Sortie sur les écrans français en janvier 2020, la comédie Une belle équipe s’impose comme une chronique sociale à la fois tendre et engagée. Réalisé par Mohamed Hamidi, ce long-métrage utilise le sport le plus populaire de France pour bousculer les mentalités et interroger la place des femmes dans notre société.
Un terrain masculin pour inverser les rapports de force
Mohamed Hamidi a eu le déclic en constatant que tous ses films précédents mettaient en scène des héros masculins. Pour corriger ce déséquilibre, il a choisi le football, souvent perçu comme un bastion d’hommes, afin d’y installer des figures féminines fortes. Loin de chercher l’affrontement systématique, le cinéaste privilégie une approche de réconciliation entre les genres.
Il s’agit de bâtir un collectif soudé qui, par le rire, déconstruit les préjugés ordinaires. Cette démarche de divertissement populaire s’inscrit dans la lignée de ses précédents succès comme la comédie La Vache.
Le sauvetage désespéré du club de Clourrières
L’action se déroule dans le Pas-de-Calais, au sein de la petite commune fictive de Clourrières. À la suite d’une bagarre générale sur le terrain, l’équipe masculine locale se retrouve suspendue pour toute la fin de la saison. Cette décision administrative menace directement de ruiner le club de la ville, qui risque de perdre ses financements et de disparaître.
Pour éviter ce désastre à seulement trois journées de la fin du championnat, l’entraîneur décide de constituer un groupe exclusivement féminin afin de terminer la compétition. Ce choix radical va bousculer le quotidien des familles et forcer les habitants à revoir leurs priorités.
Des personnages hauts en couleur portés par une distribution solide
Le film repose sur une formation solide de comédiens très appréciés du public français. Kad Merad incarne Marco, l’entraîneur bienveillant, un rôle qu’il a activement sollicité après avoir adoré le travail précédent du réalisateur. À ses côtés, Alban Ivanov prête ses traits à Mimil, un bénévole gaffeur et attachant qui s’occupe de la logistique.
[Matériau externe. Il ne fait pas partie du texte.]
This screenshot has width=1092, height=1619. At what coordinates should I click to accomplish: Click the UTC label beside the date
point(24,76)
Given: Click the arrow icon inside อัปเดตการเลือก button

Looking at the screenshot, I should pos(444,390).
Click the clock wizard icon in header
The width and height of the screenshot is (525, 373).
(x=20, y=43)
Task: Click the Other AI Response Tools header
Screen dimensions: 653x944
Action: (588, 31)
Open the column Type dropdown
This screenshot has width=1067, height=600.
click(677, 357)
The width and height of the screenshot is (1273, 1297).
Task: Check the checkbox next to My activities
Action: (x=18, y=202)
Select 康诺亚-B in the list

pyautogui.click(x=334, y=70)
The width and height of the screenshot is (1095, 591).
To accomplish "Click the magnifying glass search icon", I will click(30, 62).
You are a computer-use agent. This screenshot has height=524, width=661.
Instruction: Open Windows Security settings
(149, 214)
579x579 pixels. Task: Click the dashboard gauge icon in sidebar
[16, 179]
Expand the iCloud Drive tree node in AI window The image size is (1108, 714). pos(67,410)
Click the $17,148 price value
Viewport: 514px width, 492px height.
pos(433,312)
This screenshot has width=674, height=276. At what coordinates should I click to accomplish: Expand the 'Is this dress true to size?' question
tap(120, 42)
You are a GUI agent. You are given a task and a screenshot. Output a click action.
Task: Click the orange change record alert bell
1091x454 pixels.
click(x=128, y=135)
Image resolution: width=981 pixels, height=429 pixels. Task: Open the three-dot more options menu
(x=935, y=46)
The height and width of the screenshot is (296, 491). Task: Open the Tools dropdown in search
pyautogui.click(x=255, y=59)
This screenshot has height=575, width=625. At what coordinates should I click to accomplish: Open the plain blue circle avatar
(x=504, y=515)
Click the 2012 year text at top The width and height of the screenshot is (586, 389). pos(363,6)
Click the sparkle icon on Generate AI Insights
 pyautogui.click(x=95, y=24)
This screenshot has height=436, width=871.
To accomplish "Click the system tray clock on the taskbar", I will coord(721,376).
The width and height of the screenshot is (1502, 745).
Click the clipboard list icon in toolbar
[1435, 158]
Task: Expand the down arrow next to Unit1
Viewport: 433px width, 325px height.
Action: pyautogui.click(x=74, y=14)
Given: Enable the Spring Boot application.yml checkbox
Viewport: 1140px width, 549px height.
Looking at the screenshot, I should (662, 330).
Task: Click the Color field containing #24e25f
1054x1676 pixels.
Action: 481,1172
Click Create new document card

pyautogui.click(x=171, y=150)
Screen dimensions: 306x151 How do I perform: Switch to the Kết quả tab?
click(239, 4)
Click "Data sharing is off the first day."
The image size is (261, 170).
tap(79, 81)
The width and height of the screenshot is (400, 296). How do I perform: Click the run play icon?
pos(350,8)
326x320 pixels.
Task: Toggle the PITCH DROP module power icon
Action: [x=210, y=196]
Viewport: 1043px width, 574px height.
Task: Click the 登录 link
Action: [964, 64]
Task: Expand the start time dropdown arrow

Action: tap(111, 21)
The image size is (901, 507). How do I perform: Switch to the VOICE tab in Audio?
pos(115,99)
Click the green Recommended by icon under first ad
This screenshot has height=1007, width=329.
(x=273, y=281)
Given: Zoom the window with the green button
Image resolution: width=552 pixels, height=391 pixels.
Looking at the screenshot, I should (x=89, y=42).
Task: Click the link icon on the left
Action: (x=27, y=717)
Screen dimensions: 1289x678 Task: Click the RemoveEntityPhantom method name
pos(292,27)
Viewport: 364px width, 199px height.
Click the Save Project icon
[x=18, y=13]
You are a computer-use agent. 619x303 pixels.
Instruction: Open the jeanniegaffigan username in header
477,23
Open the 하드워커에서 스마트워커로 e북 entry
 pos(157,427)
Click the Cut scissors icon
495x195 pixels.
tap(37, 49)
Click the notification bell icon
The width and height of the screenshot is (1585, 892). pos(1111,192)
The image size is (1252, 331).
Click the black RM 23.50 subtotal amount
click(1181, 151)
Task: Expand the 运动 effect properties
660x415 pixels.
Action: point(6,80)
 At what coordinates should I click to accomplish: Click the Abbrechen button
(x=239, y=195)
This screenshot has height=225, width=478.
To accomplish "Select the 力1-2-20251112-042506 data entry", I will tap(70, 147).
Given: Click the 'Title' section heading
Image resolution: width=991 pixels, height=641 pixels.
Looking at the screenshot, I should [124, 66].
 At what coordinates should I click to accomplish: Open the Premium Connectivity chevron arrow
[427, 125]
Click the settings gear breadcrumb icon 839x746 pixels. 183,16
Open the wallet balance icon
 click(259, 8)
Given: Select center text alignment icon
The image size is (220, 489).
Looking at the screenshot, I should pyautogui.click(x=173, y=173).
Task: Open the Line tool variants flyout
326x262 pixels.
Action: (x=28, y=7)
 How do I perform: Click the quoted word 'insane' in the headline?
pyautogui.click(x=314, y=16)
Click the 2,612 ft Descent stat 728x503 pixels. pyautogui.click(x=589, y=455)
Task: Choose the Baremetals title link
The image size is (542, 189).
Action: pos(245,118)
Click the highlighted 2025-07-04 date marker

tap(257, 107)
Du côté des joueuses, le long-métrage brille par la diversité de ses profils :
- Céline Sallette interprète Stéphanie, une mère de famille qui tente de partager la charge mentale avec son époux.
- Sabrina Ouazani joue Sandra, une joueuse surdouée qui cherche à se réinsérer socialement.
- Laure Calamy incarne Catherine, une femme issue de la bourgeoisie qui s’affranchit d’un mari autoritaire.
Un accueil critique partagé entre tendresse et réserves
La critique a unanimement salué la performance de cette escouade performante d’actrices, soulignant la complicité de cette bande de femmes à l’écran. Les observateurs ont apprécié la folie de Laure Calamy et la justesse de Céline Sallette. Cependant, certains spécialistes ont reproché au scénario une trop grande prévisibilité et une accumulation de clichés caricaturaux sur les hommes.
De plus, le film a souvent été comparé à Comme des garçons, sorti deux ans plus tôt, qui explorait un sujet similaire avec la naissance de la première équipe féminine de Reims. Pour les détracteurs, le traitement des rapports familiaux reste parfois trop simpliste pour convaincre totalement.
Un bilan commercial en demi-teinte pour une belle équipe
Malgré une promotion active et une distribution dans plus de 400 salles lors de sa sortie, le film n’a pas rencontré le succès public espéré. Avec un budget de production conséquent s’élevant à plus de 8,6 millions d’euros, l’œuvre a peiné à attirer les foules dans les salles obscures.
Le long-métrage a terminé sa carrière avec un total de 327 489 entrées après sept semaines d’exploitation. Les recettes finales de 2,2 millions d’euros n’ont pas permis d’amortir l’investissement initial. Néanmoins, cette comédie populaire conserve un charme indéniable qui trouve régulièrement son public lors des diffusions télévisées et des visionnages familiaux.
En mêlant sport et revendications sociales, le film montre que la solidarité féminine peut déplacer des montagnes, même sur un terrain de football. Cette comédie bienveillante rappelle que le sport reste avant tout un formidable vecteur de cohésion et d’égalité.